Dicyphus hesperus

Scientific classification
- Kingdom: Animalia
- Phylum: Arthropoda
- Clade: Pancrustacea
- Class: Insecta
- Order: Hemiptera
- Suborder: Heteroptera
- Family: Miridae
- Genus: Dicyphus
- Species: D. hesperus
- Binomial name: Dicyphus hesperus Knight, 1943

= Dicyphus hesperus =

- Genus: Dicyphus
- Species: hesperus
- Authority: Knight, 1943

Species of true bug

Dicyphus hesperus is a species of true bug in the family Miridae. It is a generalist predator of other insects and also feeds on plant tissues. It is native to North America and has been used there in biological control of agricultural pests, especially whitefly on tomatoes.

==Ecology==
Dicyphus hesperus is a predator and preys on other insects such as whitefly, aphids, mites and caterpillars. It is used in the biological control of insect pests. However it is not entirely predatory and feeds on plant tissues also. One of its plant hosts is the common mullein (Verbascum thapsus). As an omnivore, it alternates between feeding on plants and on animals, and if deprived of all suitable plant tissue, it will die, even in the presence of whiteflies.

==Use in biological control==
Generalist predators can be very useful for biological control in tomato crops in enclosed environments, but the introduction of non-indigenous species is risky because of the unknown ecological effects they may have if they escape into the wider environment. For this reason, native species are preferable, and Dicyphus hesperus can fulfil this role in North America in the same way that Macrolophus caliginosus is used in vegetable crops in Europe.

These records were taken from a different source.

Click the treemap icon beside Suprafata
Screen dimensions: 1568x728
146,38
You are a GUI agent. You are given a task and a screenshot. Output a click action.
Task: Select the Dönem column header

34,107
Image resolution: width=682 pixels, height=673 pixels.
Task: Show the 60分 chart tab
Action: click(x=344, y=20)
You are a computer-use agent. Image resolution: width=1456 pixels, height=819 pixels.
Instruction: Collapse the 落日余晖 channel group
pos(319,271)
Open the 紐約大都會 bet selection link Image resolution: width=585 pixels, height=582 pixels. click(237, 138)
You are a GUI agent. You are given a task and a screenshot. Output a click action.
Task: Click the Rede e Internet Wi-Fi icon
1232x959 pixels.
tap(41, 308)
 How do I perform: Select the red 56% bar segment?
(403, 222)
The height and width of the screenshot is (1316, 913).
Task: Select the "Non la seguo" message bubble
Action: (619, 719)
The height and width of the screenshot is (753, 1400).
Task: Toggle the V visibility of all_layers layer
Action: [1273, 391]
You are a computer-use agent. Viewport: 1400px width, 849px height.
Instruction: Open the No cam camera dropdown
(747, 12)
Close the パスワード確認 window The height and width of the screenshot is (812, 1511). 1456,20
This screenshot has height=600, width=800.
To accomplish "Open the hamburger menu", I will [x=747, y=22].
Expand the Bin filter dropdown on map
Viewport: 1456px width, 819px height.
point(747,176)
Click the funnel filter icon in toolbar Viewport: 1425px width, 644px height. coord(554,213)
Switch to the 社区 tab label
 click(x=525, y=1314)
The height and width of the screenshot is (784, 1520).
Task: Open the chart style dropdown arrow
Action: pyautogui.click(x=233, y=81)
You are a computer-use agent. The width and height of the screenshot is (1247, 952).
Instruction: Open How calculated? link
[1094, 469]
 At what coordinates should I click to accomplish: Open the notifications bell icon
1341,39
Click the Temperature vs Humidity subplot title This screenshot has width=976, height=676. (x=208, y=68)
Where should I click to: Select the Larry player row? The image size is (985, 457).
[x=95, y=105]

Research has shown that D. hesperus preys on the greenhouse whitefly (Trialeurodes vaporariorum), and the two-spotted spider mite (Tetranychus urticae), both in the laboratory and in a glasshouse planted with tomatoes. When offered both pests it preferentially selects the whitefly. The mirid bug completed its development from egg to adult on either of the two food sources, but it grew faster and was larger at maturity when feeding on the whitefly.

Dicyphus hesperus has also been tested as a biological control for the western flower thrips (Frankliniella occidentalis) on tomatoes. It was effective at reducing the number of thrips but when the ratio of predator to prey was too high (>1:10), some damage was caused to the tomato fruits by D. hesperus.

Dicyphus hesperus feeds on the mullein Verbascum thapsus and to a lesser extent on the eggplant, and can be maintained on these plants in a greenhouse as a preventative measure. As well as controlling greenhouse whitefly and silverleaf whitefly (Bemisia tabaci), it feeds on russet mites (Aceria anthocoptes), predatory mites, aphids and the eggs of moths. It causes some damage to green tomato fruits in the absence of sufficient alternative plant sources of food, but does not cause sufficient harm for the ripe fruit to be down-graded. However, in gerbera crops, the nymphs and adults may feed on the developing flower buds and cause distortion and spoilage of the flowers.